··· PROVIDED DATA ···

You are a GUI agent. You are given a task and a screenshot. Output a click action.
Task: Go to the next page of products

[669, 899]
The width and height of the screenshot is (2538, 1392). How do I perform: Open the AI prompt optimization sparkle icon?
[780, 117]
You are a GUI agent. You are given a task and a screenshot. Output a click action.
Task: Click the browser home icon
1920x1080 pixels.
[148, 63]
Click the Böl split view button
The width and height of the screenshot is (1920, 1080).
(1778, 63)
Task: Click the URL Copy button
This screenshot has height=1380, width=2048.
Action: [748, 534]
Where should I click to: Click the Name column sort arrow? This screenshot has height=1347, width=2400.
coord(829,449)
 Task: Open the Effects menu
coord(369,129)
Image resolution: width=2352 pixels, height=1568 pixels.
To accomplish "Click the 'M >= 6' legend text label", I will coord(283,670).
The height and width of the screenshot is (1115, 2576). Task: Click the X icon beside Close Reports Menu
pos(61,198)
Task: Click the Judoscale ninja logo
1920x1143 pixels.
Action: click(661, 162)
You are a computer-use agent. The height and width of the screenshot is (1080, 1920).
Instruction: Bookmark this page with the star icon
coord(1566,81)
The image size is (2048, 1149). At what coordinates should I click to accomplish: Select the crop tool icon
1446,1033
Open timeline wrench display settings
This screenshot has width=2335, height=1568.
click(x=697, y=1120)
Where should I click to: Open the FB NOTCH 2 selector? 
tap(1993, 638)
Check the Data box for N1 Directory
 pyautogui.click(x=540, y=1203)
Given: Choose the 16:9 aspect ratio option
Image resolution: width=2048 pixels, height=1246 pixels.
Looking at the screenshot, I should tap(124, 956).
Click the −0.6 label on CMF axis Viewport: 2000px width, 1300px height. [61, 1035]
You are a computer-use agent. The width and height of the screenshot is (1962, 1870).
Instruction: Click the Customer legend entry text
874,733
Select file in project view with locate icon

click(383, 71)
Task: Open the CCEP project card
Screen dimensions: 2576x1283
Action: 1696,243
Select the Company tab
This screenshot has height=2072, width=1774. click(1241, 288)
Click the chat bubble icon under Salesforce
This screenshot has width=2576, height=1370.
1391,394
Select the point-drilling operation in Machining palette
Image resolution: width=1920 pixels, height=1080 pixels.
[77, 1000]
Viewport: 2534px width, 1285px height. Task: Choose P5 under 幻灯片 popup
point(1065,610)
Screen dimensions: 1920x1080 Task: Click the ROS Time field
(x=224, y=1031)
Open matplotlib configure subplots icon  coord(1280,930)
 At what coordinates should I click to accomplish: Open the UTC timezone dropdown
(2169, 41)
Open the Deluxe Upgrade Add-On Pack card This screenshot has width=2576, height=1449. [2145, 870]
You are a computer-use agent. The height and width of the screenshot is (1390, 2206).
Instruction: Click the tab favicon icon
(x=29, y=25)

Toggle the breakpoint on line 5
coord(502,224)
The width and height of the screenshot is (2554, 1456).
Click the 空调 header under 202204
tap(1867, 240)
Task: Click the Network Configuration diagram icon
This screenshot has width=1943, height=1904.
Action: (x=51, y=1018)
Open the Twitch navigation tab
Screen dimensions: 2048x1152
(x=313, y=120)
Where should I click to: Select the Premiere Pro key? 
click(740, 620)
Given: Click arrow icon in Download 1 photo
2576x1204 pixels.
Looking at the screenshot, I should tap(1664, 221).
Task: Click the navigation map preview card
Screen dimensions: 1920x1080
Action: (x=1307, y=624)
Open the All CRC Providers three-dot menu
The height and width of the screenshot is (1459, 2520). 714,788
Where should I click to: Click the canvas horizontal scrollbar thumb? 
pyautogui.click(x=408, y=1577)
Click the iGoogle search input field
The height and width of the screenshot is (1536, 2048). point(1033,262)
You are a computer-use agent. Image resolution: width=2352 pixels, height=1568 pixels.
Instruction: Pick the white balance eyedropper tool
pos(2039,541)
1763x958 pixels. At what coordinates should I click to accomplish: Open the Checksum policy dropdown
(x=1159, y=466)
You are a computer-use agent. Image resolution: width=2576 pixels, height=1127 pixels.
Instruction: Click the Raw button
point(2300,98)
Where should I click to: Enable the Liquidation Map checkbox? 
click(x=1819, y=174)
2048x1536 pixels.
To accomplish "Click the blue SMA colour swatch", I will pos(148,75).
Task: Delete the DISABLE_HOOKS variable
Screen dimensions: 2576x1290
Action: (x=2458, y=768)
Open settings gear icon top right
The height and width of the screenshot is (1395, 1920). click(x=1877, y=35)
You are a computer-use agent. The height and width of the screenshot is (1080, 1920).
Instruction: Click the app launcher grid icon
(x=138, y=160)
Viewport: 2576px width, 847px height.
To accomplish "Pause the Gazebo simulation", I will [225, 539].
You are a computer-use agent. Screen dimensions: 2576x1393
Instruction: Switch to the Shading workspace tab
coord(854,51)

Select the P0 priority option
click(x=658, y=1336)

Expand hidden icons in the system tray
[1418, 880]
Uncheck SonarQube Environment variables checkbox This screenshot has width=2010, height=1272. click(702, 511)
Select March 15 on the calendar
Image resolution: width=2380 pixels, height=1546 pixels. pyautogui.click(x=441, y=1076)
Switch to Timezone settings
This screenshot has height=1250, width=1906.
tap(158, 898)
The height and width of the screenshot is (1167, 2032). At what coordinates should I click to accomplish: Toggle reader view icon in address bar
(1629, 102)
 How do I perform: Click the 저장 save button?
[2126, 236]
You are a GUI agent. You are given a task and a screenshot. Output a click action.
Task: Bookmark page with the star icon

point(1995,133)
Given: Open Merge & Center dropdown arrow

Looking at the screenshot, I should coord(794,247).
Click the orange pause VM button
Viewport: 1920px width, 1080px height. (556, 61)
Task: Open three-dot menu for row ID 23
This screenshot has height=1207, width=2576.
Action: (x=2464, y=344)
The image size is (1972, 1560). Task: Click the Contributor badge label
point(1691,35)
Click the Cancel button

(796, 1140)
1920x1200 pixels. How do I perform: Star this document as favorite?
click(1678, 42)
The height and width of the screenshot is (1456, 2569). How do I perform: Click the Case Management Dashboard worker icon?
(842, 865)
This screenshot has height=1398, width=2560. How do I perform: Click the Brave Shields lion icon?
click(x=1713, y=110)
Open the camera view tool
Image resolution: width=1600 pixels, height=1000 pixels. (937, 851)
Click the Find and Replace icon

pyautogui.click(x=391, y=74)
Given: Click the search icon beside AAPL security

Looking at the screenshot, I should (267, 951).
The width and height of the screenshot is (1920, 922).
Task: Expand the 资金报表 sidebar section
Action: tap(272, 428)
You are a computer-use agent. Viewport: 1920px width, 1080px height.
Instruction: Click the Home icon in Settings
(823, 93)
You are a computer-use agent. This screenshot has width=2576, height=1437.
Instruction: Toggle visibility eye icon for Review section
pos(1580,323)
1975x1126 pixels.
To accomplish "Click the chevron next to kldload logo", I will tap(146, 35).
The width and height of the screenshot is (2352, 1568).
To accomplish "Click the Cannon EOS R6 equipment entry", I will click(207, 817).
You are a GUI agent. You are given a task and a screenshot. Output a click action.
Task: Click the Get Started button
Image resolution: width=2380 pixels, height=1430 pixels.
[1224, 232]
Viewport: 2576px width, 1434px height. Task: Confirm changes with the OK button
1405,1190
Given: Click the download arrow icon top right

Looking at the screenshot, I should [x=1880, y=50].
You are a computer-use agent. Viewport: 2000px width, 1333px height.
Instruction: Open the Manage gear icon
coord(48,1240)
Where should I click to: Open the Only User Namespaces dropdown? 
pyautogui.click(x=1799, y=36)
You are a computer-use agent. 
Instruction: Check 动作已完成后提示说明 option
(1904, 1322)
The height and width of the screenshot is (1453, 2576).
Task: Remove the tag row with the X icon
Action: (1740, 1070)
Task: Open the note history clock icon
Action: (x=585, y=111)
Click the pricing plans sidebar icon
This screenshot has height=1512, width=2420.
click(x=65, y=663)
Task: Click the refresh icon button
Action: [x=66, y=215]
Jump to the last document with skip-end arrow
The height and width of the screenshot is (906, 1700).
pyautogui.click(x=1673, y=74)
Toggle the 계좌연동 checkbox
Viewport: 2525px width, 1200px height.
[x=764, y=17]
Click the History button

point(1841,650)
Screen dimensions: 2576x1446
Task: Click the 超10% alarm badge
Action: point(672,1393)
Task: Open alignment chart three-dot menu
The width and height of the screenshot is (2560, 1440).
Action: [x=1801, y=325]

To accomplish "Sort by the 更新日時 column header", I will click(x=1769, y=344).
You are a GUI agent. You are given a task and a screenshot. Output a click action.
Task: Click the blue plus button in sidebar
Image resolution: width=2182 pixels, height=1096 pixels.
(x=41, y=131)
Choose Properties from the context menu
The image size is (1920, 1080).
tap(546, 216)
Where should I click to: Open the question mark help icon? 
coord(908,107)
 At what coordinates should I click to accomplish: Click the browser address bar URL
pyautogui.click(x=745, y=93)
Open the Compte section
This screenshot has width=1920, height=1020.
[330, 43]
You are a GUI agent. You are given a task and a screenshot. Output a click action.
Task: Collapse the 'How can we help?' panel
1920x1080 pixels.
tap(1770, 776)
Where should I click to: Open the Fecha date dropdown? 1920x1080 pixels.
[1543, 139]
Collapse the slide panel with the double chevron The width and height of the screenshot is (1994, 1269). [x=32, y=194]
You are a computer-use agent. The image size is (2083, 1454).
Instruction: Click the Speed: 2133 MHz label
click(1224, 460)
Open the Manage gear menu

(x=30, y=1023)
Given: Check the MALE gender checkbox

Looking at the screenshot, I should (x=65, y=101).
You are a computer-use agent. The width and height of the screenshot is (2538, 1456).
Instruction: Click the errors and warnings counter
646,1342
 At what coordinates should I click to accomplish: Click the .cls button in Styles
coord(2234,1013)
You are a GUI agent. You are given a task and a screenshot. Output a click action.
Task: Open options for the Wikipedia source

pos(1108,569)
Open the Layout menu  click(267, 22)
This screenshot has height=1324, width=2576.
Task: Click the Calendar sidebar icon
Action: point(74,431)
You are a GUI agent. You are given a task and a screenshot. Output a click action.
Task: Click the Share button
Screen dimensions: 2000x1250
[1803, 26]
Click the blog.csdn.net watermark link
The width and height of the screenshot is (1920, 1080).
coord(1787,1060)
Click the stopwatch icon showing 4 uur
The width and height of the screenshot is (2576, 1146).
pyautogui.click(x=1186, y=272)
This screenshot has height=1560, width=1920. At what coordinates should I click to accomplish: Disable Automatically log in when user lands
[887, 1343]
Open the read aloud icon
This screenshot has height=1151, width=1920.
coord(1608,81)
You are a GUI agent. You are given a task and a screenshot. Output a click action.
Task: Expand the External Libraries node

···

WORK TASK: The range begins at the line containing "Open the read aloud icon" and ends at the last line of the entries; reproduce it exactly.

ANSWER TO THE PROBLEM:
Open the read aloud icon
This screenshot has height=1151, width=1920.
coord(1608,81)
You are a GUI agent. You are given a task and a screenshot. Output a click action.
Task: Expand the External Libraries node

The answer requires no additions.